In many cases, supplying three years’ of prior tax returns may be sufficient to the buyer to review.
The key to the highest sales price and the quickest sale, is to always have more financial information than less.
While your Accountant and Lawyer, no doubt, hold invaluable knowledge about your business, you may also need to bring in other experts to assist you with the actual sale of your company, by guiding you through the process. Established Business Opportunities can help you sell your company, and they may work with other transactional Lawyers and Accountants to ensure that every detail is in place for the successful sale of your business. Although it may seem that doing so might sound like an unnecessary expense, hiring professionals to handle the sale of your business can maximize the sales process and price by minimizing the chance of errors, cut down the annoyance and unexpected financial troubles after the sale is complete.
Even though “Confidentiality Agreements: often govern Business Sales, telling your Employees at the right time is a key factor in maintaining financial stability, morale, and their “buy-in” of the sale. Tell other partners, family members, and important stakeholders, including internal leadership and essential employees (when permitted by your agreement with the buyer).

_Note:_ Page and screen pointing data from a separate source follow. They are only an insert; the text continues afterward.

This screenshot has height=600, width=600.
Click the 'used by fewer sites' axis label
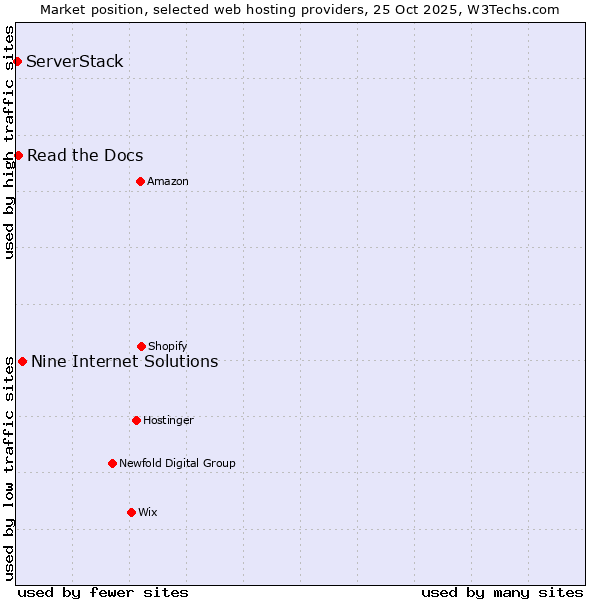click(x=103, y=592)
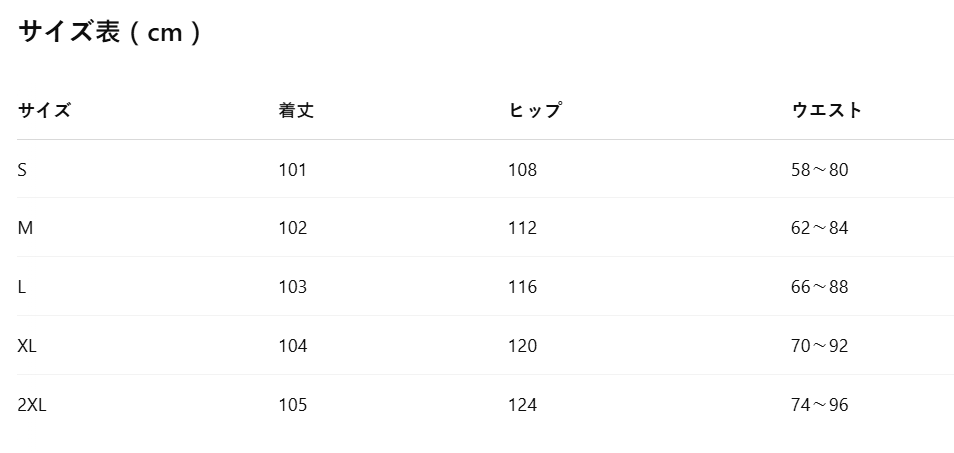Select the ヒップ column header

pos(535,111)
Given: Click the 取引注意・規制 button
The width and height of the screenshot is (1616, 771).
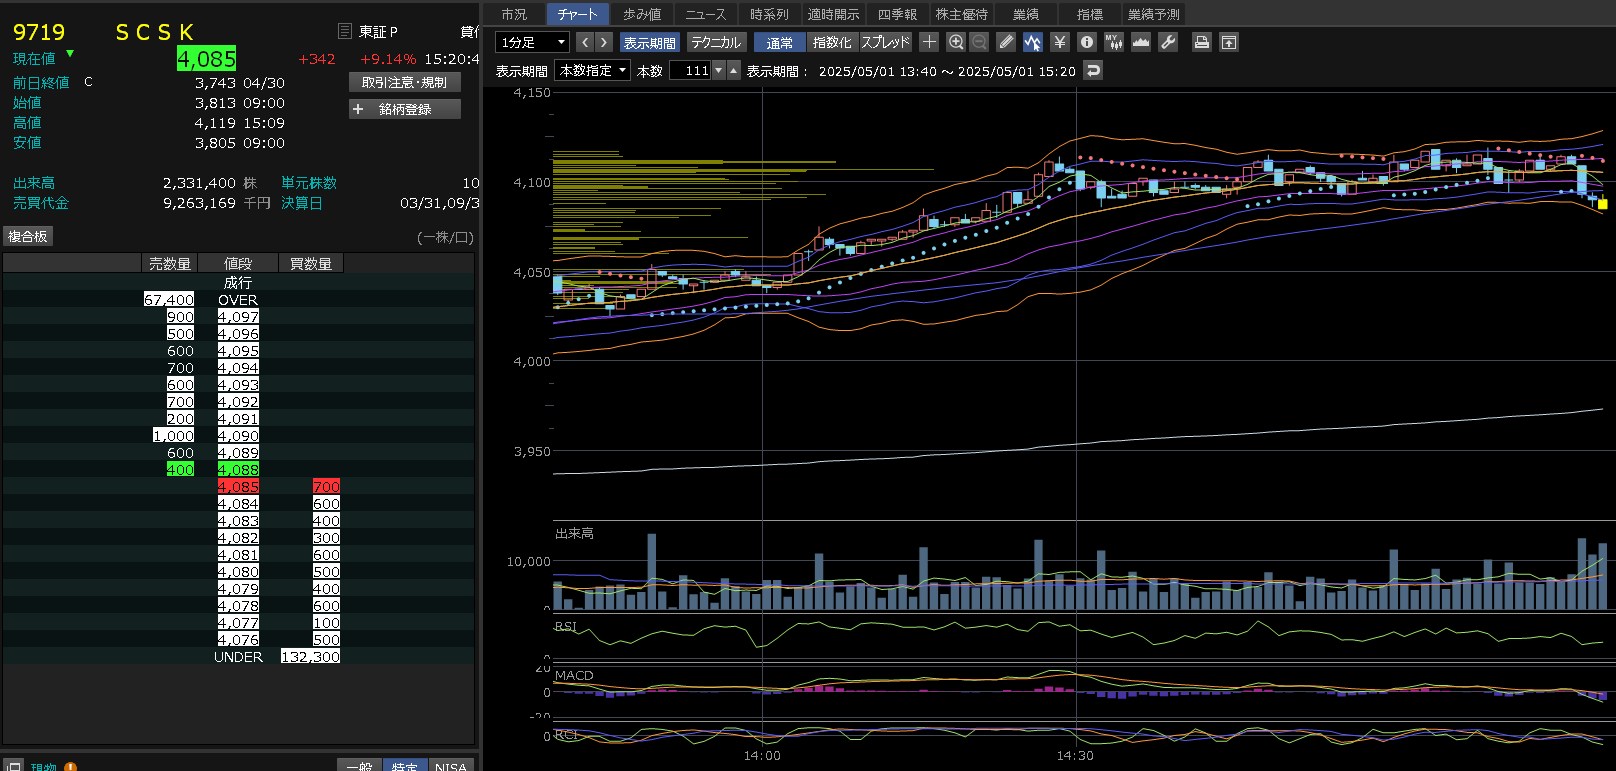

It is a good idea to also require NDAs before disclosing details.
Always be transparent about the sale and how it will impact everyone.
Inform all important customers and vendors, when appropriate, so they can understand and the transaction and what to expect moving forward. In doing so, put an emphasis on the success of the business and the minimal disruption that will occur when the new owner takes over.
Once everything internally is straightened out, it is time to market your business. There are several avenues you can seek to find them, but the best is utilizing the services of Established Business Opportunities. The method and the professionals you choose will depend on your industry, your location, as well as the size of your organization. Established Business Opportunities can best help you gauge the best way to market and how similar-sized businesses and structures were sold successfully, and how the buyers were identified.
After the right buyer is found and a sales price has been determined, work with Established Business Opportunities and with a lawyer to create a sales agreement that sets forth all the terms of the sale and ultimately transfers ownership of your business to the Buyer. This process will go back and forth many times, and will include many specific documents that will need to be carefully created and fully executed.
Establish a Transition Strategy: A well-thought-out and structured transition plan ensures that the new owner will seamlessly take over by outlining business responsibilities, goals, and timelines. You should create a detailed 100-day plan that covers, at a minimum, employee retention, customer communication, and operational integrity.
Reassure employees and customers: Sudden changes can create uncertainty. Keeping lines of communication open and providing clear, well-laid-out expectations can help assure the maintenance of stability. Introducing the new owner and addressing employee, vendor, and customer concerns early really helps ease the transition.
Ensure knowledge is transferred: The new owner should have unlimited access to necessary business insights, operational procedures, and vendor relationships. Offering support (training sessions, and/or advisory periods) throughout the documentation period will help them transition smoothly.
Hand Over Legal and Financial Responsibilities: Enlist legal and financial advisors to help finalize contracts, settle outstanding debts, and transfer necessary licenses. This will help ensure that the new owner takes over the business in good economic and legal standing, thus preventing disputes and/or litigation down the road.